Unscheduled Rice scratch outage

September 6, 2018 4:30pm - September 7, 2018 5:30pm EDT
Outages
Rice

Link to update at September 10, 2018 8:48am EDT UPDATE: September 10, 2018 8:48am EDT

After working with ITaP storage engineers, vendor experts have identified a bug in the Lustre software which created an inconsistency within the filesystem's accounting of which server was providing access to which piece of data.

The immediate condition was remedied, and a patch will be installed on Rice's storage backends to prevent this issue from returning.

Link to update at September 7, 2018 6:29pm EDT UPDATE: September 7, 2018 6:29pm EDT

As 5:25pm, the issues with the Rice cluster scratch filesystem were resolved and the cluster has been returned to normal service. Job queues have been enabled and job scheduling has been resumed. We apologize for the disruption of service. Please report any issues to rcac-help@purdue.edu.

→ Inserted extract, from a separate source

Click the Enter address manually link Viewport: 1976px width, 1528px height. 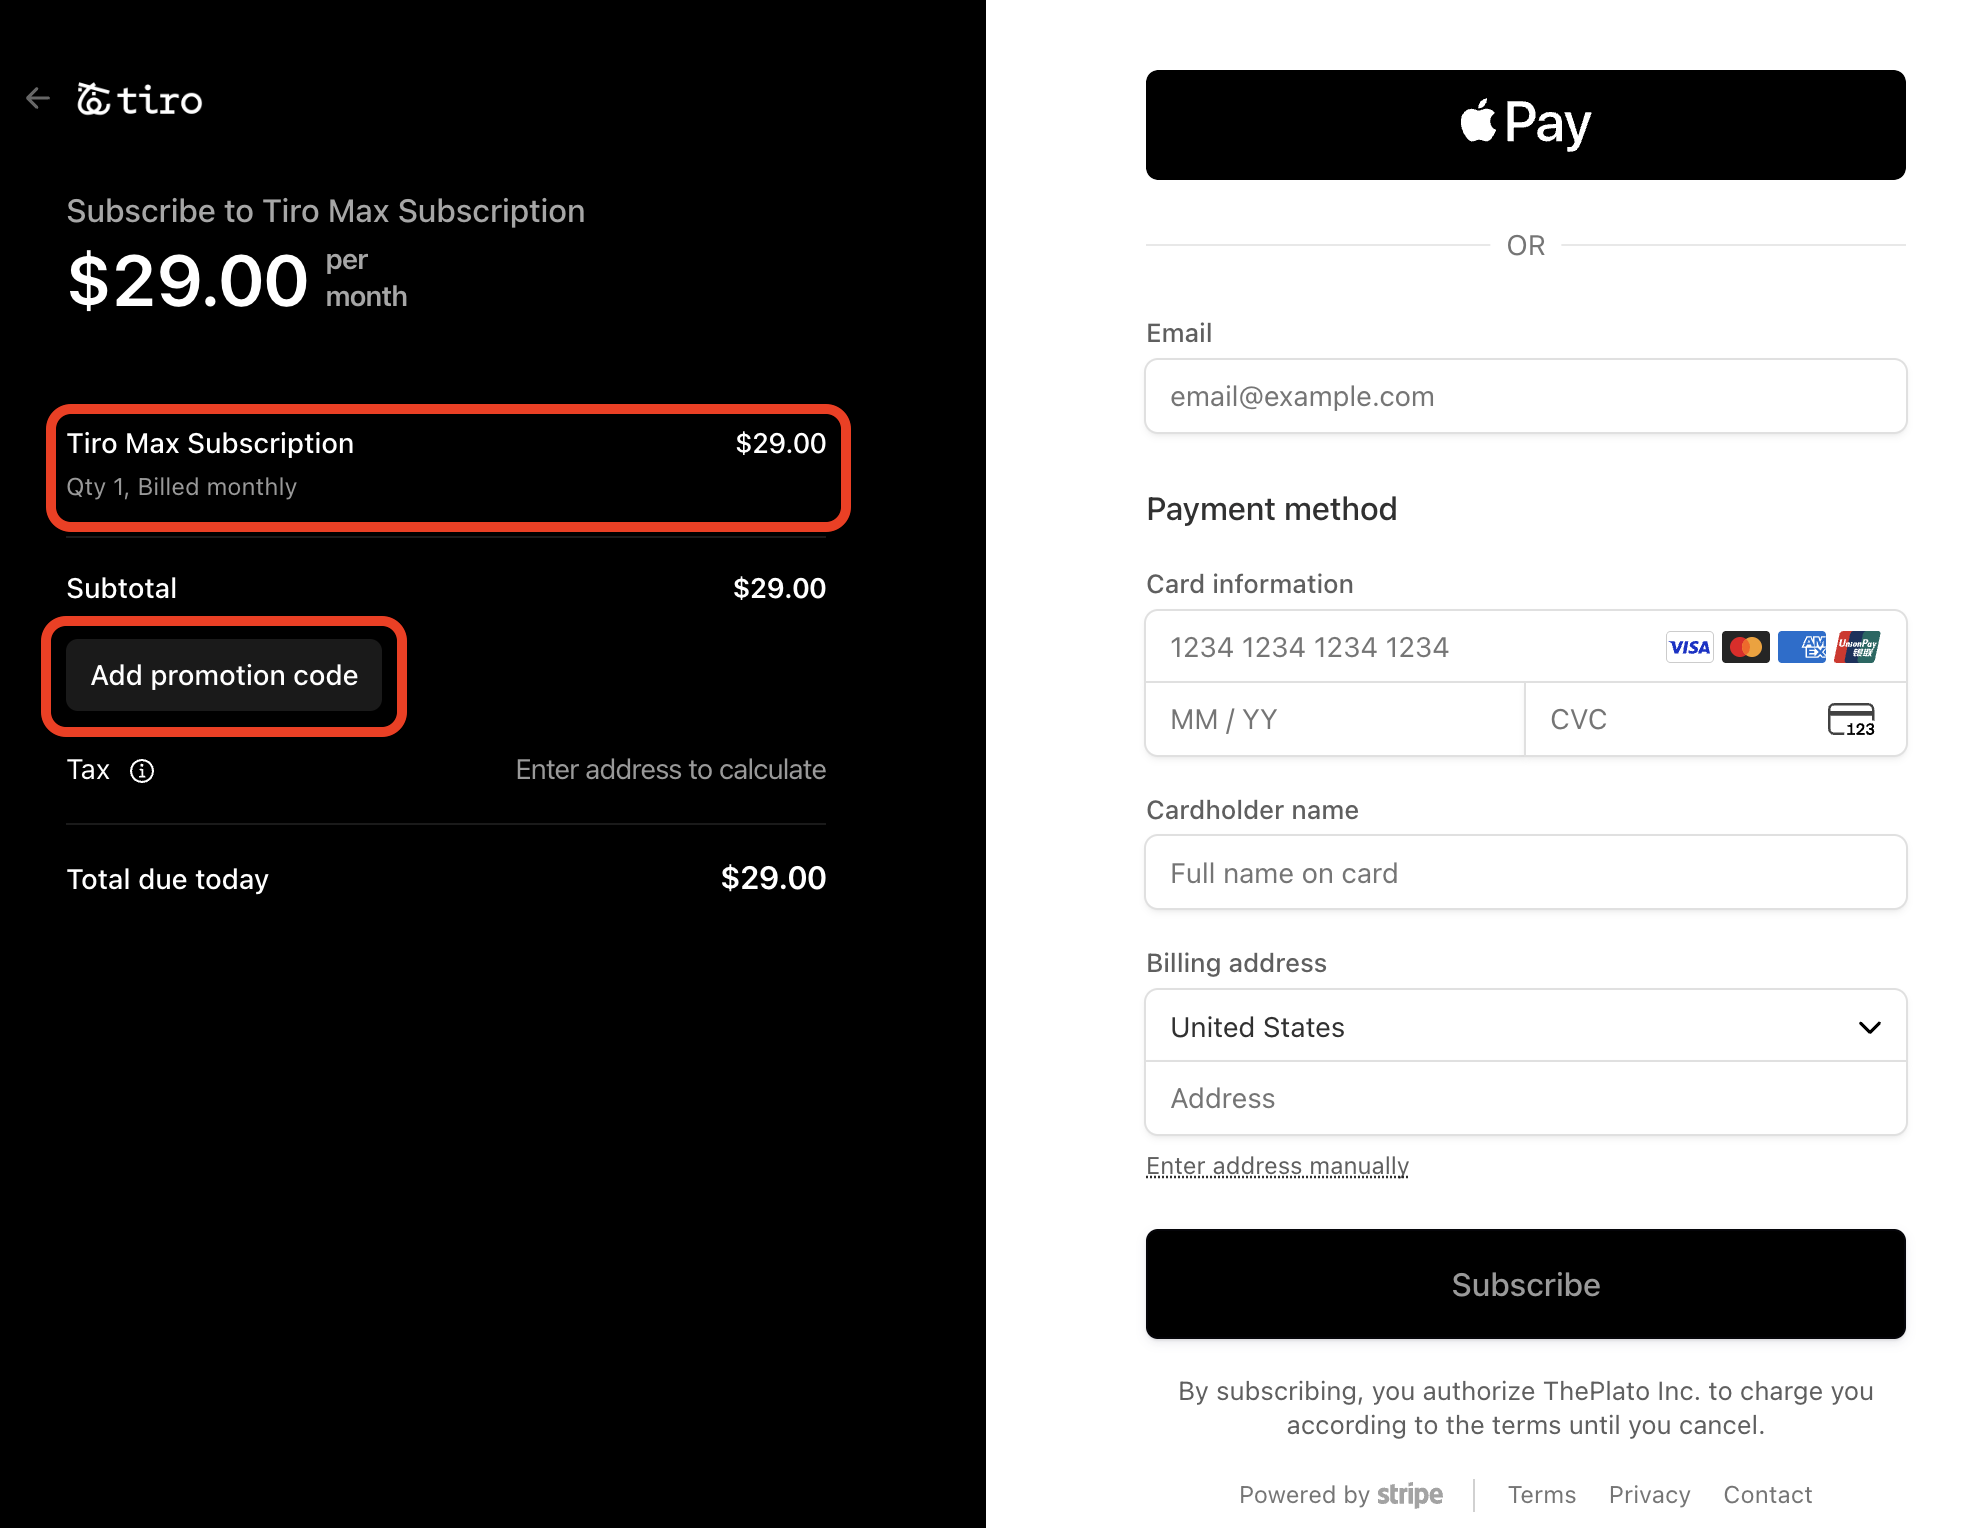(x=1277, y=1166)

Link to update at September 7, 2018 3:17pm EDT UPDATE: September 7, 2018 3:17pm EDT

Both our own engineers and vendor engineers have been working to isolate the issue with the Rice scratch storage all day. Unfortunately, the cause of the overload on the filesystem servers remains unidentified. We have been forced to take increasingly drastic measures with regard to stopping or killing running jobs on Rice in order to restore normal filesystem function. Rest assured there is no concern for the data in the filesystem, but all work active on Rice may need to be restarted in order for this to be fully resolved.

We remain engaged in several ideas to isolate the issue, and we will update this post by 6:00pm or sooner.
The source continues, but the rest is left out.